Le Guin doesn’t have to tell me twice; I believe her without hesitation. I don’t know yet what new stories I’ll tell as I become a mother, what web of stories this child will be born into, how his stories will weave into others, including mine. But I do know I want them to be carrier-bag stories: roomy enough for contradiction, for boredom, for kindness, for the faceless chorus, for all the little, unheroic things that make a life.

portrait of Ursula K. le Guin, with bangs and a broche
Portrait of Ursula K. Le Guin; I’m obsessed.

From other desks
Words/images that reached me from other rooms.

I have around twenty-five open tabs, as I’m in the middle of my investigation into the perfect sling bag, which I’ll spare you. Instead, here’s a more messy collection of links:

Last fall, I spent a few days with my mother in Milan. I loved strolling through the darkly lit museums with her, as she could retell almost every religious scene on display. I particularly remember sitting with her on a bench in front of Judith chopping off Holofernes' head, painted by the dark lord Caravaggio (or his Flemish contemporary Louis Finson, who was known to copy Caravaggio's compositions). I didn't know there were so many Biblical stories featuring female murderers. My mom told me that Judith and her maid carried the tyrant’s head in a bag; nobody suspected they were hiding something so bloody in this female-coded, ancient, ubiquitous tool.

Speaking of the not-so-fabulous bag stories, I stumbled into the history of the so-called plague bags, very conveniently retold on this fascinating website called Death Scent (yes, a stylish website on the scent of death). “The plague bags would be kept in a pocket or worn around the neck on a string to keep miasma away.

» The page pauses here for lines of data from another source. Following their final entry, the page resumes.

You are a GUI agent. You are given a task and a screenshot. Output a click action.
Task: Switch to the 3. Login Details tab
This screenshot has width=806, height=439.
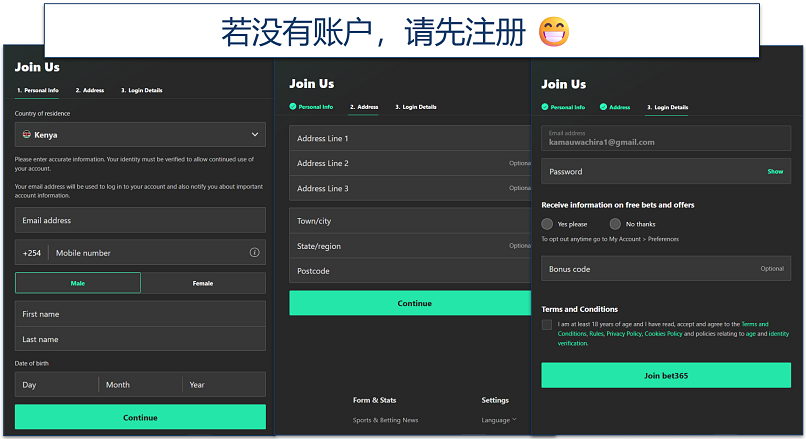[x=141, y=91]
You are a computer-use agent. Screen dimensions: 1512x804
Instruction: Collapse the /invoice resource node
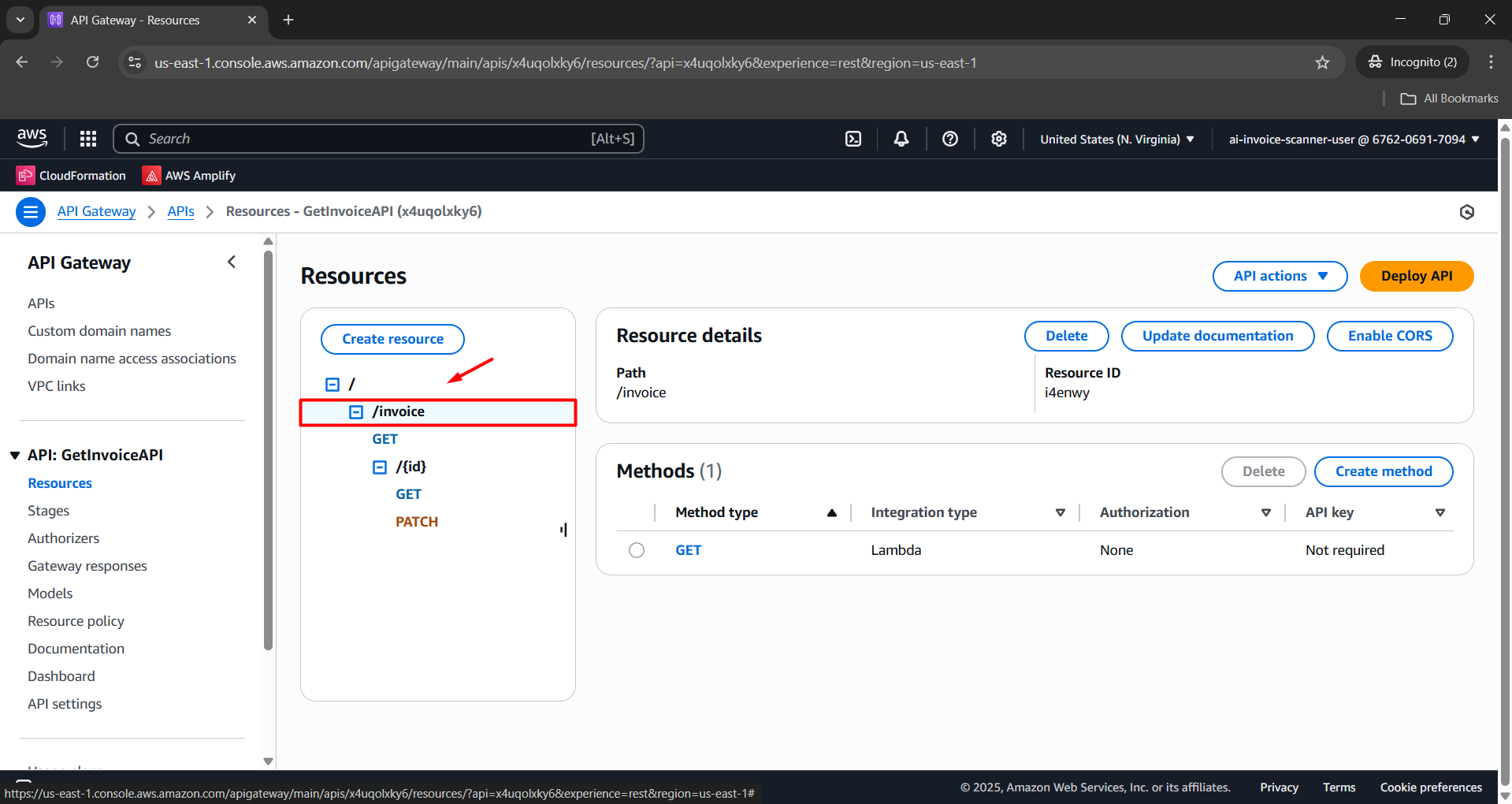356,411
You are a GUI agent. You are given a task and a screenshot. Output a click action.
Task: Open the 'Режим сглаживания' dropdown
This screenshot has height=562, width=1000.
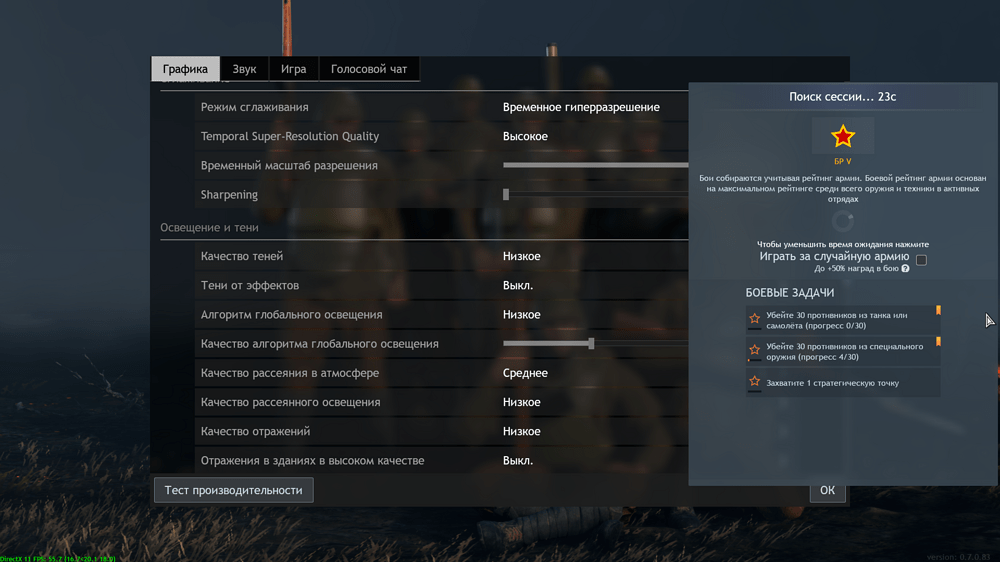(581, 107)
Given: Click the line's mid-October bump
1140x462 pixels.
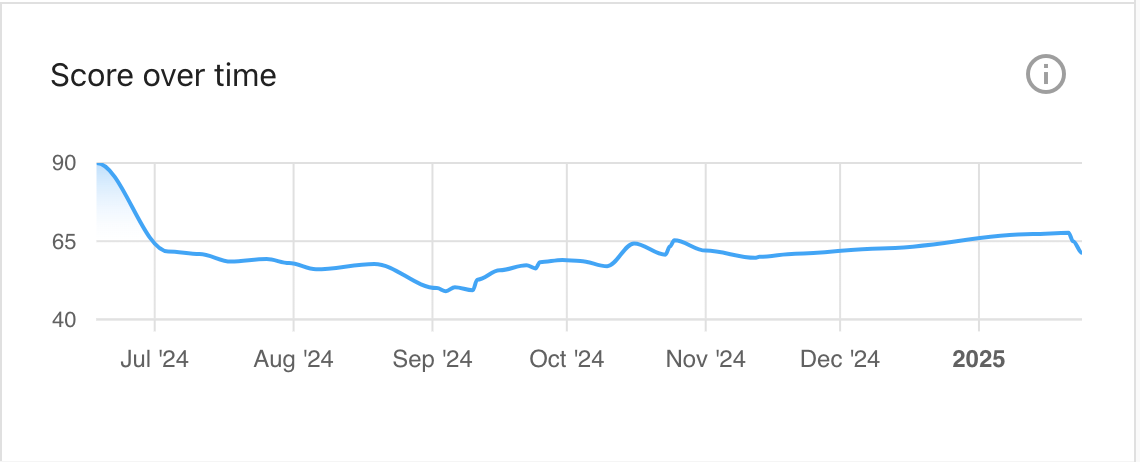Looking at the screenshot, I should point(633,244).
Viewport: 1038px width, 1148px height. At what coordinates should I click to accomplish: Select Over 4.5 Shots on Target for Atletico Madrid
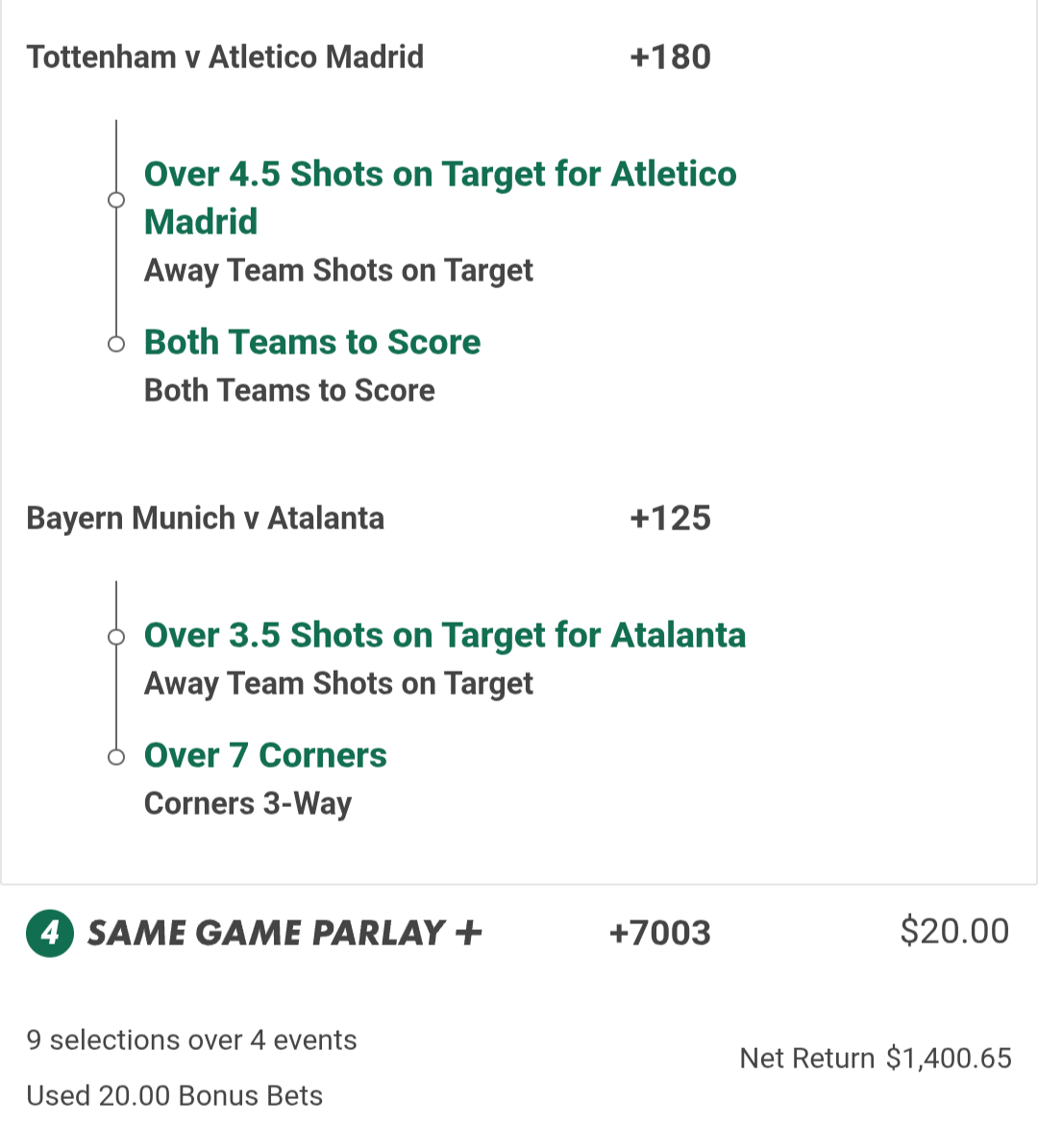point(439,197)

Sadly this straightforward name was supplanted by sweet bag by the late 1500s and then, sachet de senteurs, in the 17th century.” ‘Sweet bag’ or ‘sweet meat bag’ (?) somehow sounds more terrifying in this context than plague bags? They look cute though.

As is widely known, Yoko Ono has a thing for bags. Like her ‘Bag Piece’ (1964). Ono said, regarding this work, “By being in a bag, you show the other side of you”. Curious what my other side will look like. Rinus van der Velde also once made a paper backpack called ‘Prop, Backpack’ (2018). It was part of the exhibition ‘The Armchair Voyager’ (2023) at Museum Voorlinden, about the imaginary travels we make in our own heads, without backpacks. While, in principle, I try to avoid recommendations, his second fictional autobiography is coming out soon, which looks incredible (that pizza!). And last but not least, a small beadwork bag Jane Austen worked on from her armchair in Chawton or Hampshire. We will never know what she had to say about her creation. Chances are she might have hated it.

Diptych
Two images that found each other across my desktop.

two black and white film stills, captured from l'Avventura and La Notte, showing a female hand caressing the back of a man's head and another female hand controlling the nob of a recording/radio device
Stills from Michelangelo Antonioni’s l’Avventura (1960) and La Notte (1961). I call this one: ‘keeping one hand free for the world’.


Thank you for reading, once more! I hope the perfect bag will soon enter your life, or what have you.